- **YOUR INSTRUCTIONS**:
Go through the lines below and tally those containing the string "chart". Respond with the number only.

- **SUPPLIED RECORDS**:
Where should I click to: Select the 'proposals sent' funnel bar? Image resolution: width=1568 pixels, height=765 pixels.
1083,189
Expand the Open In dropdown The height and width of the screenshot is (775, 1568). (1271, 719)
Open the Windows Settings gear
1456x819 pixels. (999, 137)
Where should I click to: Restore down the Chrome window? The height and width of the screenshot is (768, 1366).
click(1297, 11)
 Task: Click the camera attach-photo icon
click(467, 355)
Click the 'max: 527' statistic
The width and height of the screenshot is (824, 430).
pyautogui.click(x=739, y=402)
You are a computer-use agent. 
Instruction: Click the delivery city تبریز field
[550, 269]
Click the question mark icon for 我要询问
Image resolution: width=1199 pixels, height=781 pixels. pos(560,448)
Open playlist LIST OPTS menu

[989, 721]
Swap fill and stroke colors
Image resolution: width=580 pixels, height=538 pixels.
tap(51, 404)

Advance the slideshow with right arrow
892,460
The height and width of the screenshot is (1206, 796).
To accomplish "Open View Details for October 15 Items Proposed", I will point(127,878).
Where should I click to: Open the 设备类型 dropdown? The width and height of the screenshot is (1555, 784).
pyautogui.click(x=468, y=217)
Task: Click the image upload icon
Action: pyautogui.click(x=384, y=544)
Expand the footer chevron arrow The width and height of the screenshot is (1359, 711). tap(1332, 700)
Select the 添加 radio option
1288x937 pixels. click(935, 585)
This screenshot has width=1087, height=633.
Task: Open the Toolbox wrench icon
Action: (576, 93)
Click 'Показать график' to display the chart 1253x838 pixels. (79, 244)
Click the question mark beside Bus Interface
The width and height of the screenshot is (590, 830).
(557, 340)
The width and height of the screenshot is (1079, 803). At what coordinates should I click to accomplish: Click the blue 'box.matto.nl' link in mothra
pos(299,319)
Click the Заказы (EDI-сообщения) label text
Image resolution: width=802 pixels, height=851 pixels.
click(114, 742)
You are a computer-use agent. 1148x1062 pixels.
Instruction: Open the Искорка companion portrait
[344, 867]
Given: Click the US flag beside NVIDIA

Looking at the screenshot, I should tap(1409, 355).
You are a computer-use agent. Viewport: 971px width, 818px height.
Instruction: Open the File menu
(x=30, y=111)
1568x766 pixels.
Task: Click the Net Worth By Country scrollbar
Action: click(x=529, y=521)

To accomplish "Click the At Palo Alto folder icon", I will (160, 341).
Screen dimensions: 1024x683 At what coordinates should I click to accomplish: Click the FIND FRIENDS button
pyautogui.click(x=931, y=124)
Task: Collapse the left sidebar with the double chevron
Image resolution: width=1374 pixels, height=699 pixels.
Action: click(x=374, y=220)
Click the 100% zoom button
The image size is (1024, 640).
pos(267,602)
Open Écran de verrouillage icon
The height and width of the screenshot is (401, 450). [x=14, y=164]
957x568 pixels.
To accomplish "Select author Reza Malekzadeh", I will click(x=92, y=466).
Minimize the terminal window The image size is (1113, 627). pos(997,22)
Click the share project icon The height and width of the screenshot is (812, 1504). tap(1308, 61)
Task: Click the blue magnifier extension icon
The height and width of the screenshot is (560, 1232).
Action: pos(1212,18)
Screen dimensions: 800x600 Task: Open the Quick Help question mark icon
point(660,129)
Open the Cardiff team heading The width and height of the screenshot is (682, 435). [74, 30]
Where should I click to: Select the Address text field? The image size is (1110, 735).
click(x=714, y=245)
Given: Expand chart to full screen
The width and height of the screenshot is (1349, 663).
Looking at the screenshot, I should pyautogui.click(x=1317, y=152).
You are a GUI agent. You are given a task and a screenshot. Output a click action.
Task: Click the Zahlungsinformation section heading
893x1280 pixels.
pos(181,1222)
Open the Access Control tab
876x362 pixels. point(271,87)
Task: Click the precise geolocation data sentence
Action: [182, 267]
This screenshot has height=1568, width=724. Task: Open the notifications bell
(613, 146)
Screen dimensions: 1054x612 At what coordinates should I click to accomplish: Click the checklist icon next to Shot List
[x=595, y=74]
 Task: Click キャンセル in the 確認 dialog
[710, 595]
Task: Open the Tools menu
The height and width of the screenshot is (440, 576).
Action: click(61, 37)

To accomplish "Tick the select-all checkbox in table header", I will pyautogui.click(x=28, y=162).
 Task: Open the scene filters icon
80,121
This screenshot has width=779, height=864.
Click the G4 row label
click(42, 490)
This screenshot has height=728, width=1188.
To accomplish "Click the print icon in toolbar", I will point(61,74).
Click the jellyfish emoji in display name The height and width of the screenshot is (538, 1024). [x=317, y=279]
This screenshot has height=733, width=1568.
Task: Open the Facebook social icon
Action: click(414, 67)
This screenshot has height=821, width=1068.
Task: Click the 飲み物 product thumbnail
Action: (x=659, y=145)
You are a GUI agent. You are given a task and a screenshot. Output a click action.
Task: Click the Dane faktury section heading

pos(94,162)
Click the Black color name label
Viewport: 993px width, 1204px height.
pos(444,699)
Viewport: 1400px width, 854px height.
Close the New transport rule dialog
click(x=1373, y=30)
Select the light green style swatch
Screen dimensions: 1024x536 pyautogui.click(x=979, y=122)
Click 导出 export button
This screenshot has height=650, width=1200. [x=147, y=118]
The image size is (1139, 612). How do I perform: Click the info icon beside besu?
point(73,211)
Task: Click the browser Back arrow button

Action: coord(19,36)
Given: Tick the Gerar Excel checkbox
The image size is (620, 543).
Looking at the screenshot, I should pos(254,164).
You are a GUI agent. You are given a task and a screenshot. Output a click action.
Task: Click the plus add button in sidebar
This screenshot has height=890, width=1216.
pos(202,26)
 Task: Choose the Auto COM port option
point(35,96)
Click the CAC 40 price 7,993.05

- **RESULT BELOW**:
2